Pada 1942, hotel ini dikuasai barisan Propaganda Jepang Sendenbu dan diserahkan kepada para pemuda Indonesia seperti Adam Malik, Sukarni, Chaerul Saleh dan A.M.Hanafi. Tak Pelan, Gedung Menteng 31 menjadi markas Pusat Tenaga Rakyat dari badan pertahanan Jepang Buat mengendalikan kaum nasionalis. Tetapi, para pemuda meminta agar tempat ini Bisa dipakai jadi pangkalan kegiatan gerak Segera komando pemuda antara pusat dan daerah.

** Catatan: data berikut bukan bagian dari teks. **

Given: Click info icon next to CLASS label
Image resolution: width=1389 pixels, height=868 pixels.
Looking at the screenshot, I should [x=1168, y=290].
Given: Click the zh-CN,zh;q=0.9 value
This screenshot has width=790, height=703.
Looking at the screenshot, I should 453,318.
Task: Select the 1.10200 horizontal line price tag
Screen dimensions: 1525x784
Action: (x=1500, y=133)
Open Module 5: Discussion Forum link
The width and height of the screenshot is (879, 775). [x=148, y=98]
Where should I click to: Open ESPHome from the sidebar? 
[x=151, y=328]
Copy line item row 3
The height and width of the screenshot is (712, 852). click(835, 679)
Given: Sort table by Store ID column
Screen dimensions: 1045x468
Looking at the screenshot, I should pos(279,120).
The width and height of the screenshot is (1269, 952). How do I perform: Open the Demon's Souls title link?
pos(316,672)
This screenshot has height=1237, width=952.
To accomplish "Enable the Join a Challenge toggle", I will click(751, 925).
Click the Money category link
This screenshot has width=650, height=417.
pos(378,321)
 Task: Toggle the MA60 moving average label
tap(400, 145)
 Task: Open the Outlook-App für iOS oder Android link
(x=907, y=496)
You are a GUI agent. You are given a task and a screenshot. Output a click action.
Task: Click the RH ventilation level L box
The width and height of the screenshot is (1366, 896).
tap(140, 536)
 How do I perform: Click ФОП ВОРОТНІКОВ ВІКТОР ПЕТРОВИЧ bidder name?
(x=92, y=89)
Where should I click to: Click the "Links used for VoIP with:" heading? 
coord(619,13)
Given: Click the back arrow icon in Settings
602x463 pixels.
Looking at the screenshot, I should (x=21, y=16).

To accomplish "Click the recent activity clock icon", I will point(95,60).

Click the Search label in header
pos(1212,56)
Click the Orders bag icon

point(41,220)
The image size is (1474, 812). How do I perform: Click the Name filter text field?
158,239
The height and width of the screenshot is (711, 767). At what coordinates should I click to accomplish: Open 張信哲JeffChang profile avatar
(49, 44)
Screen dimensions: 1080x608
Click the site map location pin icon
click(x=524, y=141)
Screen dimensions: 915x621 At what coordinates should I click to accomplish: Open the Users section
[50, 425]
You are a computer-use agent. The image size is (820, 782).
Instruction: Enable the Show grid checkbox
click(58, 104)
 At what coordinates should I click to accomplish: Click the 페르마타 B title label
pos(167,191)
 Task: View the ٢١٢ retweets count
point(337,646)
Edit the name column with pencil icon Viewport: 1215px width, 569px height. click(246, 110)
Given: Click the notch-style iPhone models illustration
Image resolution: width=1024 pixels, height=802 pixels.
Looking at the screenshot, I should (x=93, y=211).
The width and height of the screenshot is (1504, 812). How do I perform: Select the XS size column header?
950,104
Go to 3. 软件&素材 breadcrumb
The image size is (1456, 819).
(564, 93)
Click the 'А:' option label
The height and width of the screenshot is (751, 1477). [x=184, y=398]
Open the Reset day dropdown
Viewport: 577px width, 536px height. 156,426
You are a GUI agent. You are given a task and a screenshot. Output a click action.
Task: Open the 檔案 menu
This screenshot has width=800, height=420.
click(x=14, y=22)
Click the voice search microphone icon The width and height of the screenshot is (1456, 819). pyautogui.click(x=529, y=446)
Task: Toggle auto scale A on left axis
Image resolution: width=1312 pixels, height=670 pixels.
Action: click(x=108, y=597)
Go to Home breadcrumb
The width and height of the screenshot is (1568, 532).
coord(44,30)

Pengunjung museum disambut dengan profil-profil para pemuda yang punya andil dalam aksi merebut serta mempertahankan kemerdekaan, serta meja kerja dan kursi santai Bung Hatta yang terbuat dari rotan.
Terdapat pula seragam tentara masa Lampau, kain bagor yang dipakai rakyat sebagai busana pada masa penjajahan Jepang sebagai pengganti katun yang langka, barang-barang Member laskar putri yang turut berjuang, diorama peristiwa bersejarah seperti perumusan naskah proklamasi, serta senjata-senjata perlengkapan perang masa lampau hingga replika tandu Jenderal Soedirman.